The estimated eigenvectors $\mathit{V}$ of matrix $\mathit{P}$ can be obtained by

$$\mathit{V}=\left[\begin{array}{c}\mathit{A}\\ {\mathit{B}}^T\end{array}\right]{\mathit{A}}^{-\frac{1}{2}}{\mathit{U}}_{\mathit{K}}{\Lambda }_K^{-\frac{1}{2}}$$

(26)

From the above analysis, the Nyström method can significantly reduce the computational complexity of obtaining matrix eigenvalues. Nyström method theory is employed in this paper to reduce the computational complexity and improve the execution efficiency of the KMNF transformation.
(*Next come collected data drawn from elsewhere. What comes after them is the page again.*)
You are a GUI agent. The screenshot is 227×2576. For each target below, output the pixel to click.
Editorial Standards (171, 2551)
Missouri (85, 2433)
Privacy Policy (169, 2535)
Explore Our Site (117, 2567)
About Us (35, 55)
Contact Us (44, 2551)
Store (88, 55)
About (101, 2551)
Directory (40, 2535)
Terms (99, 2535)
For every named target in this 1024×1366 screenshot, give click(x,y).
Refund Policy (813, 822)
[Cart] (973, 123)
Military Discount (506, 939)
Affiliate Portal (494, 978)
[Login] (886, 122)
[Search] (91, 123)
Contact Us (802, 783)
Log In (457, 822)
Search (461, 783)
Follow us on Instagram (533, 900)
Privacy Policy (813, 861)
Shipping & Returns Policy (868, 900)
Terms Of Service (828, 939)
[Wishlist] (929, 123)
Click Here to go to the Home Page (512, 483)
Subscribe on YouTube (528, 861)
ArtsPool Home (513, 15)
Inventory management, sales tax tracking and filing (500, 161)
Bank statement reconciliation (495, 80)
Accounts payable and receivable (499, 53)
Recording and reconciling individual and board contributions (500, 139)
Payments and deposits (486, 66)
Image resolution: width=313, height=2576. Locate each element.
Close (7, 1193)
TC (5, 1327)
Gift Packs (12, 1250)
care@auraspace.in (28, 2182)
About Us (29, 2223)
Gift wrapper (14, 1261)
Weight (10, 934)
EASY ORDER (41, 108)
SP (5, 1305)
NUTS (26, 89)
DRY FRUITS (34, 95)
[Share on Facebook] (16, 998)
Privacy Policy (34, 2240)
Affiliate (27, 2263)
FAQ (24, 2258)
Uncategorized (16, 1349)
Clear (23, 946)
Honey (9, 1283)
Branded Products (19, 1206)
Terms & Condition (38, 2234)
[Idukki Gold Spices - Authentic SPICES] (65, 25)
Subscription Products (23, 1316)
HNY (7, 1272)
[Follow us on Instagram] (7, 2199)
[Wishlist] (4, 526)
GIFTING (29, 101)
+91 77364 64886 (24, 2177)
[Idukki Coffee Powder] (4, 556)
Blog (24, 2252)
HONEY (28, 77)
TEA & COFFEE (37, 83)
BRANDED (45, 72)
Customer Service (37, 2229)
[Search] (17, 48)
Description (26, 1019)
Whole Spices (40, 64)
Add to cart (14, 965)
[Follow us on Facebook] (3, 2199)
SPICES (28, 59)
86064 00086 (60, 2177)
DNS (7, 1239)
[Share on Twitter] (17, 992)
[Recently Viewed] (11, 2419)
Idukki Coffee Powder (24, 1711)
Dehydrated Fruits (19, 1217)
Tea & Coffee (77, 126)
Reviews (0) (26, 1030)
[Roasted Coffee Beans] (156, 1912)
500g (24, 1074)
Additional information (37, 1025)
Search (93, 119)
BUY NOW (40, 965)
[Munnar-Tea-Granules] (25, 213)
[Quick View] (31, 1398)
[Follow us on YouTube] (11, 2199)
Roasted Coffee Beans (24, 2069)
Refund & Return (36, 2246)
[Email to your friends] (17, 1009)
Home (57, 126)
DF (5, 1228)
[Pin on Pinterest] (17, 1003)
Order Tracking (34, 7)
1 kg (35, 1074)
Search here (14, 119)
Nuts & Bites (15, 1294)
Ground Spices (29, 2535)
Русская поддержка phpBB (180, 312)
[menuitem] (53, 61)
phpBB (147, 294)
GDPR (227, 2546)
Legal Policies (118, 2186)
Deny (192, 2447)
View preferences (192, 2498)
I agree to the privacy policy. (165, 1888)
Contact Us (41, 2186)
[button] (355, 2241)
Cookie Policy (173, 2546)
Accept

The procedure for the Nyström method-based KMNF (NKMNF) transformation is summarized in Algorithm 2.

Algorithm 2 NKMNF Transformation Procedure

Input: hyperspectral data $\mathit{Z}$.

Step 1: compute the estimated pixel value ${\widehat{z}}_{i,j,k}$.

Step 2: noise estimation: $n_{i,j,k}={\mathrm{z}}_{i,j,k}-{\widehat{z}}_{i,j,k}$.

Step 3: the dual transformation, nonlinear mapping, kernelization of $1/\mathit{N}\mathit{F}$ is obtained by Formula (12).

Step 4: take ${({\mathit{\kappa }}_N{\mathit{\kappa }}_N^T)}^{-\frac{1}{2}}{\mathit{\kappa }}^2{({\mathit{\kappa }}_N{\mathit{\kappa }}_N^T)}^{-\frac{1}{2}}$ as $\mathit{P}$, the affinity matrix is obtained by Formula (21).

Step 5: estimate $b$ by calculating the estimated eigenvectors of $\mathit{P}$ by Formula (26).

Step 6: map all pixels into the transformation result matrix utilizing Formula (17).

Output: the feature extraction result for the NKMNF transformation $Y$.

Parallel computing has received increasing attention because of its tremendous computational power over the years. With multicore processors and multithreading, GPU is more flexible in programming and distinguished in floating-point operation compared with the central processing unit (CPU) and programmable gate array (FPGA) [49]. To execute vector and matrix operations better, NVIDIA computing unified device architecture (CUDA) provides a basic linear algebra subroutines library (called CUBLAS) based on the GPU parallel platform [49]. An analysis of NKMNF shows that there are voluminous vector and matrix multiplication operations in the program. Therefore, this paper further develops the parallel processing of NKMNF based on the GPU CUBLAS.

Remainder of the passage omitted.